Jigsaw used to have a much scarier voice in the other movies. The voice on the Jigsaw tapes in this movie sounds like some guy from Blues Clues and it's very distracting when you're trying to react to the grisly carnage on screen and this silLy cartoony voice is doing all the talking. Other than that the movie isn't bad at first. Chris Rock does a good job playing Zeke and I'm pretty impressed with his acting. I've never really seen him in a serious role before and it's cool to know he can carry a movie like this.
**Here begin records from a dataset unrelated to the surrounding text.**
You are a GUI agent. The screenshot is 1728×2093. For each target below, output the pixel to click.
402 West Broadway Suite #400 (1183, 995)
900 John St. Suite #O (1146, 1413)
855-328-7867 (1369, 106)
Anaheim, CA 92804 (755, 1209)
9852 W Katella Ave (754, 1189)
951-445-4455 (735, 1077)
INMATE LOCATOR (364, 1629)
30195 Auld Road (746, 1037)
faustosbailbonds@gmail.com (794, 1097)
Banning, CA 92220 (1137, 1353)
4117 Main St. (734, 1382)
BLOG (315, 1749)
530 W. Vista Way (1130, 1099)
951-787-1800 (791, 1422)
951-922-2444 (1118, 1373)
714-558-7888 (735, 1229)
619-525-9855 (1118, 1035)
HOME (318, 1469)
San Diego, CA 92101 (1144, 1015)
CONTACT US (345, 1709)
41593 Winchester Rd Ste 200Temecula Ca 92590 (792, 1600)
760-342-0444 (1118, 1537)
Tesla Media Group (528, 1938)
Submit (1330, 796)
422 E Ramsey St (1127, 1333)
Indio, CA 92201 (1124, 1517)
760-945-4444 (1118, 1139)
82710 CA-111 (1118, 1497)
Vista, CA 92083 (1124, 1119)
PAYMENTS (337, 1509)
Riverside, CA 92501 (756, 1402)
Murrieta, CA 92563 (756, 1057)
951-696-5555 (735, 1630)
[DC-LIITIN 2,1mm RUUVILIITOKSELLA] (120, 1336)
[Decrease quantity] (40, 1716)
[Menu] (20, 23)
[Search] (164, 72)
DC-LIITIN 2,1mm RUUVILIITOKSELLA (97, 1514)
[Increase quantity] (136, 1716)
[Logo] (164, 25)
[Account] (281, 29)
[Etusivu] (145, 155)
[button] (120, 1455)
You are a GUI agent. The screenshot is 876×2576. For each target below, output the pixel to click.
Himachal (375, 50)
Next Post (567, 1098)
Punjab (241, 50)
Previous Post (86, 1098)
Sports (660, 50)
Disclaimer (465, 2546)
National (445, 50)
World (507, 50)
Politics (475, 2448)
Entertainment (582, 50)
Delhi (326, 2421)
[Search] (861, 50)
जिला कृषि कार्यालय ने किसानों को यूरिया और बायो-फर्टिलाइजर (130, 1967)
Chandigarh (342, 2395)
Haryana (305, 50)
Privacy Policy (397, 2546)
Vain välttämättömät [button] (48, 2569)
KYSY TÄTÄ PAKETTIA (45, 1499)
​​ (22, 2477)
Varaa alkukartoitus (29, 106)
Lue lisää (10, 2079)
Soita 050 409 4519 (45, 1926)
Jigsaw is up to his old nasty tricks again. is it just me or is he even more brutal than ever here? oh, you make your choice and live, but I'm going to RIP all your fingers from their sockets. that's not a very fair trade, and some of the others are even worse. Anyone who's been cut by just one shard of broken glass knows how brutal some of these traps really are. The twist at the end is really um, twisted, but they always are in these movies. This one feels like Jigsaw's kill of the week by the time we get to the end, I feel like this was the direction the series was always headed in, and it kinda got lost on it's way through the seventh movie, but the subsequent movies are going to take this new direction, with a different killer in every movie just taking Jigsaw's idea and running with it. The problem with that is you always end up with a preachy killer over-explaining his evil plan at the end of the movie, but that's a small price to pay for getting a cool, gory, nasty new horror movie every year or two. I can dig it.